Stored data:
====
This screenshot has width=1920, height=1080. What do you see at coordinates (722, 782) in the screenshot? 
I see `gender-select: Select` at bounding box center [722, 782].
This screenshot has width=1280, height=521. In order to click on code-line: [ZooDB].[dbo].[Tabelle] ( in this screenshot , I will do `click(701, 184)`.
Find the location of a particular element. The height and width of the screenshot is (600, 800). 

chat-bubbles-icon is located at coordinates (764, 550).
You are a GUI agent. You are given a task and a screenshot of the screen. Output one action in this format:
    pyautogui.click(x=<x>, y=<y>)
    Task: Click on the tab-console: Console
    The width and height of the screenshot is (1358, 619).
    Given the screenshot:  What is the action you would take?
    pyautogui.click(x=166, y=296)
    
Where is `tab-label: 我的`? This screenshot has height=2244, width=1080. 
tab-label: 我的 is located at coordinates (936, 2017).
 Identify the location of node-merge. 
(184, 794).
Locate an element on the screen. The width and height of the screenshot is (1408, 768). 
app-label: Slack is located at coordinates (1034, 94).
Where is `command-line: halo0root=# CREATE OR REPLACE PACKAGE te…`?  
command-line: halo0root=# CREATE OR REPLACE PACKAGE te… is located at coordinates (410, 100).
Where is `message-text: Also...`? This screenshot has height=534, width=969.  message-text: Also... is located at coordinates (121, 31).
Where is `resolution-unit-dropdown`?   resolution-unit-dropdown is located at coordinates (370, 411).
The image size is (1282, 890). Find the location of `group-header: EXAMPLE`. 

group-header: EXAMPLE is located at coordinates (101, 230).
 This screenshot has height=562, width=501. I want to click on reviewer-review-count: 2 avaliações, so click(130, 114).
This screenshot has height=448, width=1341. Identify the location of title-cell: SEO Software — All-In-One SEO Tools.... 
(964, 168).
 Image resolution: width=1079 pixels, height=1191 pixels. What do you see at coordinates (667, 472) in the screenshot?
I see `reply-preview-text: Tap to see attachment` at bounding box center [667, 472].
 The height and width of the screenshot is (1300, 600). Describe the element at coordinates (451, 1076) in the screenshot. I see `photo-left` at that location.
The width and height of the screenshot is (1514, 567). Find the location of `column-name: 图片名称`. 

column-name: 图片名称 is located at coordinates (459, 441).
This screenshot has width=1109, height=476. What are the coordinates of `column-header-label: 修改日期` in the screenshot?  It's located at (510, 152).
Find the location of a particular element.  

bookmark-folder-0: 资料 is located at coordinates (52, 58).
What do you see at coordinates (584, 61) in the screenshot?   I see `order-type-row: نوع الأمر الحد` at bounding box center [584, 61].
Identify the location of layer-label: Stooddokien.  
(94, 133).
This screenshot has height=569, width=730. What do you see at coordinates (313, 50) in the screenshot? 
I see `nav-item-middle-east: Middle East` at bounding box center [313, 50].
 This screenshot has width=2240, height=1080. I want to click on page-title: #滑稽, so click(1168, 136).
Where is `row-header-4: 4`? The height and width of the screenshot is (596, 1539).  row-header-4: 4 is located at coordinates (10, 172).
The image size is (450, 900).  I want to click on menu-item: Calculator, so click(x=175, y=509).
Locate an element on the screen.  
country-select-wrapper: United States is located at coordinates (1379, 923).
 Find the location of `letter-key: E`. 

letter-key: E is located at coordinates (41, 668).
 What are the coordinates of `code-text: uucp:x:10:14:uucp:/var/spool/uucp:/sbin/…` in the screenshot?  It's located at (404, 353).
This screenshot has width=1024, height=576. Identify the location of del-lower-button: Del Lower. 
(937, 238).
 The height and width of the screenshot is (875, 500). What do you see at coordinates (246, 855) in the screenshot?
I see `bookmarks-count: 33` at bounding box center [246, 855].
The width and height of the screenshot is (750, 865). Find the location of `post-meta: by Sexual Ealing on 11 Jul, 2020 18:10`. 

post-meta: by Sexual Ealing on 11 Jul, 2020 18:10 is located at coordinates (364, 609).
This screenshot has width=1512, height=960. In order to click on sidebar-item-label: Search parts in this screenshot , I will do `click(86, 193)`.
====
## JOB ITEM
Write out every one of these rows as a numbered list, skipping any blank lines.

## SOLUTION FOR THIS EXERCISE
1. This screenshot has width=1920, height=1080. What do you see at coordinates (722, 782) in the screenshot? 
2. I see `gender-select: Select` at bounding box center [722, 782].
3. This screenshot has width=1280, height=521. In order to click on code-line: [ZooDB].[dbo].[Tabelle] ( in this screenshot , I will do `click(701, 184)`.
4. Find the location of a particular element. The height and width of the screenshot is (600, 800). 
5. chat-bubbles-icon is located at coordinates (764, 550).
6. You are a GUI agent. You are given a task and a screenshot of the screen. Output one action in this format:
7.     pyautogui.click(x=<x>, y=<y>)
8.     Task: Click on the tab-console: Console
9.     The width and height of the screenshot is (1358, 619).
10.     Given the screenshot:  What is the action you would take?
11.     pyautogui.click(x=166, y=296)
12. Where is `tab-label: 我的`? This screenshot has height=2244, width=1080. 
13. tab-label: 我的 is located at coordinates (936, 2017).
14.  Identify the location of node-merge. 
15. (184, 794).
16. Locate an element on the screen. The width and height of the screenshot is (1408, 768). 
17. app-label: Slack is located at coordinates (1034, 94).
18. Where is `command-line: halo0root=# CREATE OR REPLACE PACKAGE te…`?  
19. command-line: halo0root=# CREATE OR REPLACE PACKAGE te… is located at coordinates (410, 100).
20. Where is `message-text: Also...`? This screenshot has height=534, width=969.  message-text: Also... is located at coordinates (121, 31).
21. Where is `resolution-unit-dropdown`?   resolution-unit-dropdown is located at coordinates (370, 411).
22. The image size is (1282, 890). Find the location of `group-header: EXAMPLE`. 
23. group-header: EXAMPLE is located at coordinates (101, 230).
24.  This screenshot has height=562, width=501. I want to click on reviewer-review-count: 2 avaliações, so click(130, 114).
25. This screenshot has height=448, width=1341. Identify the location of title-cell: SEO Software — All-In-One SEO Tools.... 
26. (964, 168).
27.  Image resolution: width=1079 pixels, height=1191 pixels. What do you see at coordinates (667, 472) in the screenshot?
28. I see `reply-preview-text: Tap to see attachment` at bounding box center [667, 472].
29.  The height and width of the screenshot is (1300, 600). Describe the element at coordinates (451, 1076) in the screenshot. I see `photo-left` at that location.
30. The width and height of the screenshot is (1514, 567). Find the location of `column-name: 图片名称`. 
31. column-name: 图片名称 is located at coordinates (459, 441).
32. This screenshot has width=1109, height=476. What are the coordinates of `column-header-label: 修改日期` in the screenshot?  It's located at (510, 152).
33. Find the location of a particular element.  
34. bookmark-folder-0: 资料 is located at coordinates (52, 58).
35. What do you see at coordinates (584, 61) in the screenshot?   I see `order-type-row: نوع الأمر الحد` at bounding box center [584, 61].
36. Identify the location of layer-label: Stooddokien.  
37. (94, 133).
38. This screenshot has height=569, width=730. What do you see at coordinates (313, 50) in the screenshot? 
39. I see `nav-item-middle-east: Middle East` at bounding box center [313, 50].
40.  This screenshot has width=2240, height=1080. I want to click on page-title: #滑稽, so click(1168, 136).
41. Where is `row-header-4: 4`? The height and width of the screenshot is (596, 1539).  row-header-4: 4 is located at coordinates (10, 172).
42. The image size is (450, 900).  I want to click on menu-item: Calculator, so click(x=175, y=509).
43. Locate an element on the screen.  
44. country-select-wrapper: United States is located at coordinates (1379, 923).
45.  Find the location of `letter-key: E`. 
46. letter-key: E is located at coordinates (41, 668).
47.  What are the coordinates of `code-text: uucp:x:10:14:uucp:/var/spool/uucp:/sbin/…` in the screenshot?  It's located at (404, 353).
48. This screenshot has width=1024, height=576. Identify the location of del-lower-button: Del Lower. 
49. (937, 238).
50.  The height and width of the screenshot is (875, 500). What do you see at coordinates (246, 855) in the screenshot?
51. I see `bookmarks-count: 33` at bounding box center [246, 855].
52. The width and height of the screenshot is (750, 865). Find the location of `post-meta: by Sexual Ealing on 11 Jul, 2020 18:10`. 
53. post-meta: by Sexual Ealing on 11 Jul, 2020 18:10 is located at coordinates (364, 609).
54. This screenshot has width=1512, height=960. In order to click on sidebar-item-label: Search parts in this screenshot , I will do `click(86, 193)`.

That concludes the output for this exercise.